* **WHAT YOU WILL DO**:
Revise the Sugar Pine board feet thread from "## Schroedc (Oct" up to and including "check on them....", changing "Burr Oak" to "White Oak", and give that stretch back.

* **EXTRACTED TEXT**:

# Sugar Pine board feet



## Palaswood (Oct 13, 2016)

I spent that last 20 minutes figuring out how many board feet there are in the largest known Sugar Pine tree in the country.

So I happened upon the Champion Tree national register at AmericaForestry.org - WOW! What a wealth of knowledge.

So there is a Sugar Pine in Calaveras Big Tree park that is 241 feet tall and 362 inches in circumference.

I did the math based on a what I could remember of 8th grade math, and some googling. Feel free to correct my math if I made any giant errors in calculating. 

Volume of a right cylinder is π x R(squared)H - so 3.14 x Radius(squared) x height. To get the radius, I had to plug in the circumference into C=2π(r). I ended up with 17,444 cubic feet (after converting from inches), and converting that to board feet yields a whopping 209,348 board feet of pine lumber, before milling of course. 

That's a lot of wood in this here tree. (its the fatty in the middle)

Reactions: Like 2 | Way Cool 4


----------



## Palaswood (Oct 14, 2016)

@ripjack13 Hey Marc. Would you find the proper forum for the above post? I want people to see it

Reactions: Like 1


----------



## ripjack13 (Oct 14, 2016)

Here ya go....

Reactions: Like 1


----------



## Palaswood (Oct 14, 2016)

Is it inherently wrong to be calculating the resulting lumber quantities of a majestic tree that should never be cut down?

Reactions: Funny 2 | Sincere 1


----------



## vegas urban lumber (Oct 14, 2016)

Palaswood said:


> Is it inherently wrong to be calculating the resulting lumber quantities of a majestic tree that should never be cut down?



not wrong, just in advance of strong wind advisories

Reactions: Like 1 | Agree 1 | Creative 1


----------



## Schroedc (Oct 14, 2016)

We've got a couple of really old Burr Oak trees up on top of the bluff in town, rated as the 3rd or 4th oldest still living in the state, every time we get a big storm I go check on them....

Reactions: Like 2 | Funny 3


----------



## Palaswood (Oct 14, 2016)

* **DATA PROVIDED**:
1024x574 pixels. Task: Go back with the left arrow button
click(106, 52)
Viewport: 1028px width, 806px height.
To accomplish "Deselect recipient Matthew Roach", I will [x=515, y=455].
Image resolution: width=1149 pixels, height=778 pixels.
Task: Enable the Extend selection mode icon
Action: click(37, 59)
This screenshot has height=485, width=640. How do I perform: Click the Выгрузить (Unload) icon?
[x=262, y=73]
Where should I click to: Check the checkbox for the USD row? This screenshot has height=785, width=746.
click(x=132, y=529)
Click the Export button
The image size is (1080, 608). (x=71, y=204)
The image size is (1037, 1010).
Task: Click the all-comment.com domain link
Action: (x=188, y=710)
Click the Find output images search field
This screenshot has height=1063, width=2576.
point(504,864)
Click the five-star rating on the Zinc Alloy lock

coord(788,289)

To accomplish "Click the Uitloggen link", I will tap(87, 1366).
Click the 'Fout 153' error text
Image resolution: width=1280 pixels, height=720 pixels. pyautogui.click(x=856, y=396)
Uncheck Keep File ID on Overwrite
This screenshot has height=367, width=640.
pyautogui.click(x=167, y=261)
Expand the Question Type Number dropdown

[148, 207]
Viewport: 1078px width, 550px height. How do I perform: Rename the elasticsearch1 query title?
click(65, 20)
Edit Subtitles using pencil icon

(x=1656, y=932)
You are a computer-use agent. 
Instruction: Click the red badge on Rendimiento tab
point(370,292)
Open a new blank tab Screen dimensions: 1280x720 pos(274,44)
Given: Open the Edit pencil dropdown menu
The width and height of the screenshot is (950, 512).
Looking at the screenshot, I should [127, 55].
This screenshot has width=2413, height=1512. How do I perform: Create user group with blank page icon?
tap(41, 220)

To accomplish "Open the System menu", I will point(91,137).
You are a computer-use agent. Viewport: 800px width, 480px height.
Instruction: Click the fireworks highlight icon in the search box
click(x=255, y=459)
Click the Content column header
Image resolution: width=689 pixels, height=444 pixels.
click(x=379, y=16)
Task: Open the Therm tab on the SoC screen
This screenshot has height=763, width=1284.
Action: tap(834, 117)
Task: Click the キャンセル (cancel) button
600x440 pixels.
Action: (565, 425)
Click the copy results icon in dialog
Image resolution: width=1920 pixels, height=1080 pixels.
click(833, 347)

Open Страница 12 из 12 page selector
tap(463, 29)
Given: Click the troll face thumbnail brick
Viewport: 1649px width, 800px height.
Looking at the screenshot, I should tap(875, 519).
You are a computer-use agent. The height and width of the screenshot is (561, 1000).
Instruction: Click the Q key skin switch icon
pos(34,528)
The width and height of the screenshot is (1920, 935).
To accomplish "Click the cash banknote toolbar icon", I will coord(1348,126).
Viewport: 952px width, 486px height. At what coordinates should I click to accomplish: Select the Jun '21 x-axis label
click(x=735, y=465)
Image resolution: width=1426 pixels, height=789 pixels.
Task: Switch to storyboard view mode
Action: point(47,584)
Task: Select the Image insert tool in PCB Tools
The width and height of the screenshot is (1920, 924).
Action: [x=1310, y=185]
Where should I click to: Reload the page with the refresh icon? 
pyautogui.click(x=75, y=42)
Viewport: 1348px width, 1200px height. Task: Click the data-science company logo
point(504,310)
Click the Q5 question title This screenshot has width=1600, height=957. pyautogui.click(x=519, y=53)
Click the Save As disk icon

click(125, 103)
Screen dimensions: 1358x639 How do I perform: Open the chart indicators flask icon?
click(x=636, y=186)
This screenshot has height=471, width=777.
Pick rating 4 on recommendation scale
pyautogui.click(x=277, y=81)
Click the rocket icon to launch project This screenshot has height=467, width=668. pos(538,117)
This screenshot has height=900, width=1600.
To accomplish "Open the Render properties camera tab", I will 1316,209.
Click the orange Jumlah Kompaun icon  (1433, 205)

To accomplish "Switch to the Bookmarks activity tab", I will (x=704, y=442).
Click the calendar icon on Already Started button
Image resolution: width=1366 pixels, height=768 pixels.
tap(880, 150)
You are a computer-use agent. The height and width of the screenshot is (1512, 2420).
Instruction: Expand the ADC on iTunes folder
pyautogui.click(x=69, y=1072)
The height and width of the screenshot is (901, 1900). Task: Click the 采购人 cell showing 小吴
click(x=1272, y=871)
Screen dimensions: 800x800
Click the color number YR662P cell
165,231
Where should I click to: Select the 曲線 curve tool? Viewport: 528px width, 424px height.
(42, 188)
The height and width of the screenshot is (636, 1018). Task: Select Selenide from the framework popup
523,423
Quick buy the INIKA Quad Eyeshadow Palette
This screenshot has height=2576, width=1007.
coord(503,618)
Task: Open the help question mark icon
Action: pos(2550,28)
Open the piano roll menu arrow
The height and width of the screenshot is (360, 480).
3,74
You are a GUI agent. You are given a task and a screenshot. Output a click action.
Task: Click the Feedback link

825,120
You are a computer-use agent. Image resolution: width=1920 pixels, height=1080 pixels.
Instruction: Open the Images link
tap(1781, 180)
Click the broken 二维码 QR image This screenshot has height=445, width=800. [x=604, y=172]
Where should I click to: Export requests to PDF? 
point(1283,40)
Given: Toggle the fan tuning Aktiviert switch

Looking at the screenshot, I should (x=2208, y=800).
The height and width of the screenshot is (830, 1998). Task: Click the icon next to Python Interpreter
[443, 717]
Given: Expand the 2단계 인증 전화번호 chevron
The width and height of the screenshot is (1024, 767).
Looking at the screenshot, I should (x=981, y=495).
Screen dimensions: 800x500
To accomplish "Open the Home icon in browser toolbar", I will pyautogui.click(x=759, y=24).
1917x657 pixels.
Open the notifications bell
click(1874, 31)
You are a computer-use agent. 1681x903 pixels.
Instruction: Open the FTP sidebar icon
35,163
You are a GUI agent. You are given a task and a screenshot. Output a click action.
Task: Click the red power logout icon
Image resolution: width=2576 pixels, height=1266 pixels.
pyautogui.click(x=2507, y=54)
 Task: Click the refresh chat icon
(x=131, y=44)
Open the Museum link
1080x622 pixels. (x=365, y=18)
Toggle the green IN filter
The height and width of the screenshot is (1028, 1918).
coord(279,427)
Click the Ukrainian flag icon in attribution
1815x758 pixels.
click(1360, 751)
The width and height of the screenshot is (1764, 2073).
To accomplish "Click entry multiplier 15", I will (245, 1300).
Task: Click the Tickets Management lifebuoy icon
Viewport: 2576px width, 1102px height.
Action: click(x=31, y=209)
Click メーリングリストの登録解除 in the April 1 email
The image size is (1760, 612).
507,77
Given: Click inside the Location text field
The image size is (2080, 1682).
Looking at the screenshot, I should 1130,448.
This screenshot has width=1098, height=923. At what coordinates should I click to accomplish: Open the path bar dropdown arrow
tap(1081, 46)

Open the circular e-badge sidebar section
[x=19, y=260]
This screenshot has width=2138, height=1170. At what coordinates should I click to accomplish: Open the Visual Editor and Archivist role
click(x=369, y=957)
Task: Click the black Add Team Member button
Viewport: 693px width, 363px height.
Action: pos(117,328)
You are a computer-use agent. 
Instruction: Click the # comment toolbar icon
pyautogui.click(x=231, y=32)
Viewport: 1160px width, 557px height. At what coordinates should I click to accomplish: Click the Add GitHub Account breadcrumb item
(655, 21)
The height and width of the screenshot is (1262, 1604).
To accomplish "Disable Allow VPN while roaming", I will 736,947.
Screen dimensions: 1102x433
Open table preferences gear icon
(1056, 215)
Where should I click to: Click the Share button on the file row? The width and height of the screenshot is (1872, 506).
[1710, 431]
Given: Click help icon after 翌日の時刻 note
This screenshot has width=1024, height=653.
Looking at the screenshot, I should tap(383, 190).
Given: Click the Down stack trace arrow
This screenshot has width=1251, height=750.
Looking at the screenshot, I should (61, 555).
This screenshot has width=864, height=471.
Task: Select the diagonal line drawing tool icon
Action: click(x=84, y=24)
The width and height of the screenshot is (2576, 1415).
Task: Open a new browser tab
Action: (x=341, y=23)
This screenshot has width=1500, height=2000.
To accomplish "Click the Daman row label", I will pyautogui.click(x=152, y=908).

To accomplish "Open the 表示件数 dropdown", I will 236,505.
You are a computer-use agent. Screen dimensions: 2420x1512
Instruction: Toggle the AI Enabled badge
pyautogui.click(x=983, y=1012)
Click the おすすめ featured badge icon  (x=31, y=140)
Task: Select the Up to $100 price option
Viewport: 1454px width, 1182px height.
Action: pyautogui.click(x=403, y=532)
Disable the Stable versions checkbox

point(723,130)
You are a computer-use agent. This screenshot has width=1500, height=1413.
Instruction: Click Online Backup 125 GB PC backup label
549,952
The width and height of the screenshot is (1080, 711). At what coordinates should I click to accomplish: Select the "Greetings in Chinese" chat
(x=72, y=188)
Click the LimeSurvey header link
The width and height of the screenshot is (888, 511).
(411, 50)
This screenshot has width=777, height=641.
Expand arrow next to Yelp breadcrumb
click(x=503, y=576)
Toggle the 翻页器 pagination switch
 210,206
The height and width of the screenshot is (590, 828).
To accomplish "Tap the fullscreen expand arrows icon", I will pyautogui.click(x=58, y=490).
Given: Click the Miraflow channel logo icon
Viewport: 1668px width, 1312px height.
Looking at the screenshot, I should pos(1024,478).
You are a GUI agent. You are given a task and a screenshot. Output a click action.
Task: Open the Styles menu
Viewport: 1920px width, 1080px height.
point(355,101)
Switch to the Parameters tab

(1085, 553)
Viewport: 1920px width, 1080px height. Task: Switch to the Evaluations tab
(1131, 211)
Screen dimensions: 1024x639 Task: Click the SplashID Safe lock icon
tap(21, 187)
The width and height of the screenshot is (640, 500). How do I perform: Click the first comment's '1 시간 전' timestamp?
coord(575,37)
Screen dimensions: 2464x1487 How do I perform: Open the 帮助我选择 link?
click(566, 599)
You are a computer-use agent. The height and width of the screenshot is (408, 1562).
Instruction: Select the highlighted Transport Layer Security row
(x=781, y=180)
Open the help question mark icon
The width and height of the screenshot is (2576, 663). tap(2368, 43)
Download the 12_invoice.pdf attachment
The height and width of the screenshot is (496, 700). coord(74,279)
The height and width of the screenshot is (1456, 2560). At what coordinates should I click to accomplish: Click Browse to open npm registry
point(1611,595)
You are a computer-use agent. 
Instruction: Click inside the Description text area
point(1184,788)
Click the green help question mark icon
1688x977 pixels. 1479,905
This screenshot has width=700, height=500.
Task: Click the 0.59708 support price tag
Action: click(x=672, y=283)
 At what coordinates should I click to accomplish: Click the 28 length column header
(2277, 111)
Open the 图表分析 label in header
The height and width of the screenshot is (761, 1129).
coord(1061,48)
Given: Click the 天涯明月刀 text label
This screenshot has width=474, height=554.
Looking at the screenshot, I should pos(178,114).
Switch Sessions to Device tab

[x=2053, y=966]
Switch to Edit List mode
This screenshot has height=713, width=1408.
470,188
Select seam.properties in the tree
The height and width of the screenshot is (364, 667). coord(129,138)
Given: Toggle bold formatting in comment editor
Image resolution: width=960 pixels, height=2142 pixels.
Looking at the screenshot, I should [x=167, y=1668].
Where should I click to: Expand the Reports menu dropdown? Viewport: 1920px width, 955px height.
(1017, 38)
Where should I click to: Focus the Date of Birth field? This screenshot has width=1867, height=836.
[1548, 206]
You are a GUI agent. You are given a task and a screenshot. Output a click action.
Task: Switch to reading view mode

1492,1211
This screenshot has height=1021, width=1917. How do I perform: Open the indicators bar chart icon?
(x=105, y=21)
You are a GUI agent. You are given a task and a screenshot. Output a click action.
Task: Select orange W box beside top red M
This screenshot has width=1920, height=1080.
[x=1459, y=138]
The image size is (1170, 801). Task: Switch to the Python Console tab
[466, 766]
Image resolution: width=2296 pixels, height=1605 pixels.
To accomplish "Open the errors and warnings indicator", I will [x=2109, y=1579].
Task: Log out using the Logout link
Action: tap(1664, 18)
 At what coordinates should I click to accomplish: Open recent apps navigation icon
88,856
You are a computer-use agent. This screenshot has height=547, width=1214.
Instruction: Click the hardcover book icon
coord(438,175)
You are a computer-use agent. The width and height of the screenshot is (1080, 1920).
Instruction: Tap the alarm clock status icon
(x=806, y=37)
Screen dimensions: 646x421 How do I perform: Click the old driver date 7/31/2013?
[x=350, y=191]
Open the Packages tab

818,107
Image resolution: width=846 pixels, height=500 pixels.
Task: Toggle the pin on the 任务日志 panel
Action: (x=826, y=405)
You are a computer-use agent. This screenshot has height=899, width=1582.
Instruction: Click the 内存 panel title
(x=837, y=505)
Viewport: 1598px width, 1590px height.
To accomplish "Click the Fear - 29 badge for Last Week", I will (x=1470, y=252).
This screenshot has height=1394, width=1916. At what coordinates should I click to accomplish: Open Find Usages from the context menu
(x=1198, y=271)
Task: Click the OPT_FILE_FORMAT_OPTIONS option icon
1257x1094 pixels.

* **PROBLEM SOLUTION**:
## Schroedc (Oct 14, 2016)

We've got a couple of really old White Oak trees up on top of the bluff in town, rated as the 3rd or 4th oldest still living in the state, every time we get a big storm I go check on them....